Nor have there been significant changes to the challenges within the life segment that were listed by Old Mutual in its 2009 Annual Report. Job losses have led to a reduction in disposable incomes. While a strong regulatory regime has boosted consumer confidence in insurance and long-term savings products, it has (since the beginning of last year) forced brokers to book a part of the commission that they own over the life of policies – rather than booking all commission upfront. Insurance products are in competition with non-financial alternatives such as real estate. Rising unemployment and high levels of household debt have constrained the ability of ‘mass market’ customers to buy life insurance and other long-term savings products. At the top end of the market, retiring Baby Boomers have begun to run down their accumulated savings. However, sales to ‘retail affluent’ customers (middle-income black South Africans) have been booming.

At the time of writing, in September 2010, we have been able to ensure that this report includes actual data for 2009. We have also been able to use data published in relation to H110 to adjust our estimates for the year as a whole. Total premiums in 2009 amounted to ZAR246,036mn. This includes non-life premiums of ZAR62,418mn and life premiums of ZAR183,618mn. In 2014, the corresponding figures should be ZAR322,300mn, ZAR99,352mn and ZAR222,948mn. In terms of the drivers that underpin our forecasts, we are looking for non-life penetration to fall from 2.61% of GDP in 2009 to 2.38% in 2010, before rising slowly to 2.65% in 2014. We are looking for life density to rise from US$445 per capita in 2009 to US$560 in 2014. BMI’s proprietary Insurance Business Environment Rating (IBER) for South Africa is 67.1 out of 100.

Issues To Watch

Overseas Expansion

Although a number of niches are unquestionably growing rapidly, the South African insurance sector as a whole is fairly mature, particularly in relation to GDP per capita. The structure of the industry is such that players cannot look to expand by way of mega-mergers. An obvious solution for the South African insurers is to draw on their strong balance sheets in order to expand outside the country.

Claims Costs

The South African Insurance Association (SAIA), the trade association for the non-life insurers, has emphasised the need to reduce the number of deaths on the road.
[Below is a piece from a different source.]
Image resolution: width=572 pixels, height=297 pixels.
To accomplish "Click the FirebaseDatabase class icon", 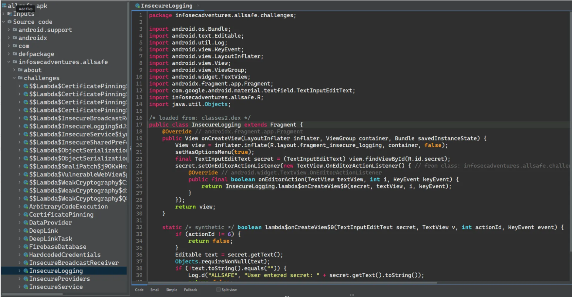I will (x=26, y=246).
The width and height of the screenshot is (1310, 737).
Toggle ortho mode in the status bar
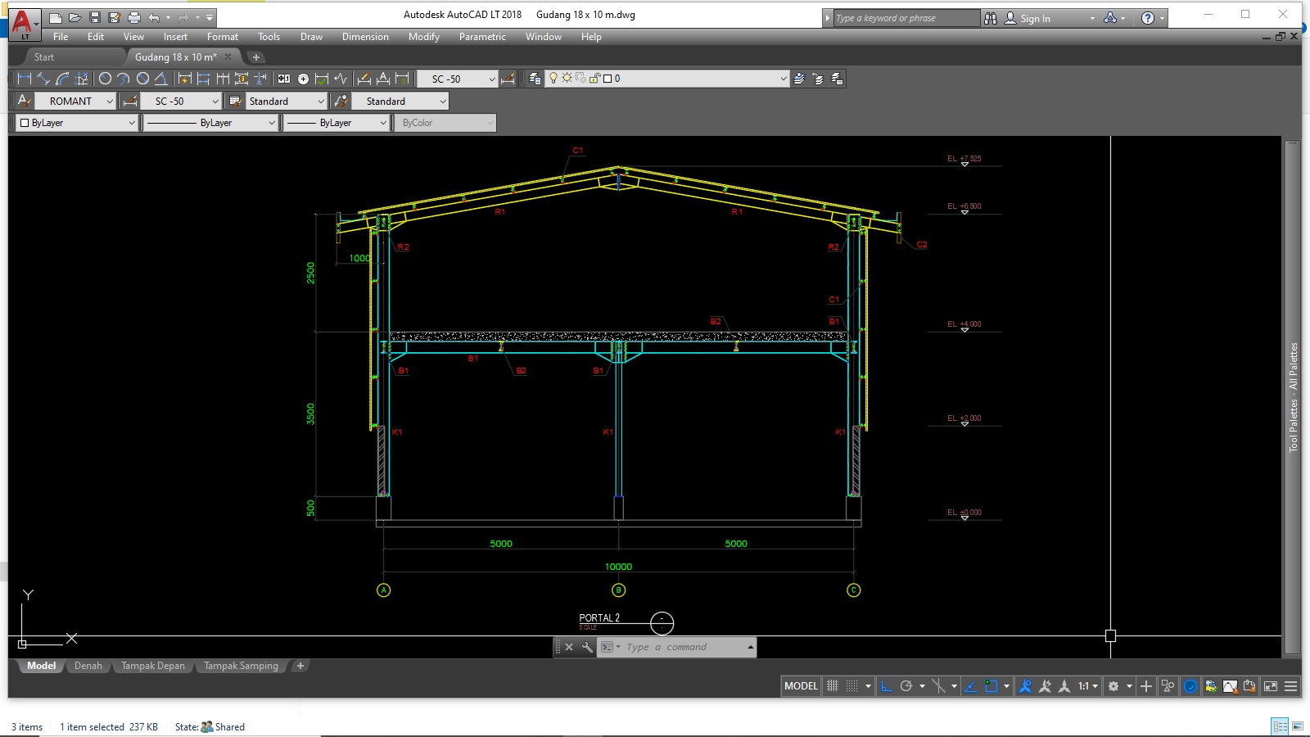[884, 686]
Further initiatives by the industry to lower the incidence of accidents could be beneficial.

Lapses And Surrenders

ahe Association for Savings and Investment South Africa (ASISA), the trade association for life insurers and investment managers, show that lapses of life insurance policies fell from ZAR38bn in 2008 to ZAR32bn in 2009, a little over the level of 2007. This is another sign of the overall resilience of the industry in 2009, although lapses and surrenders in 2008 and 2007 may have been inflated by one-off value enhancements. Continuing slippage in the level of lapses and surrenders of life policies would be a positive sign.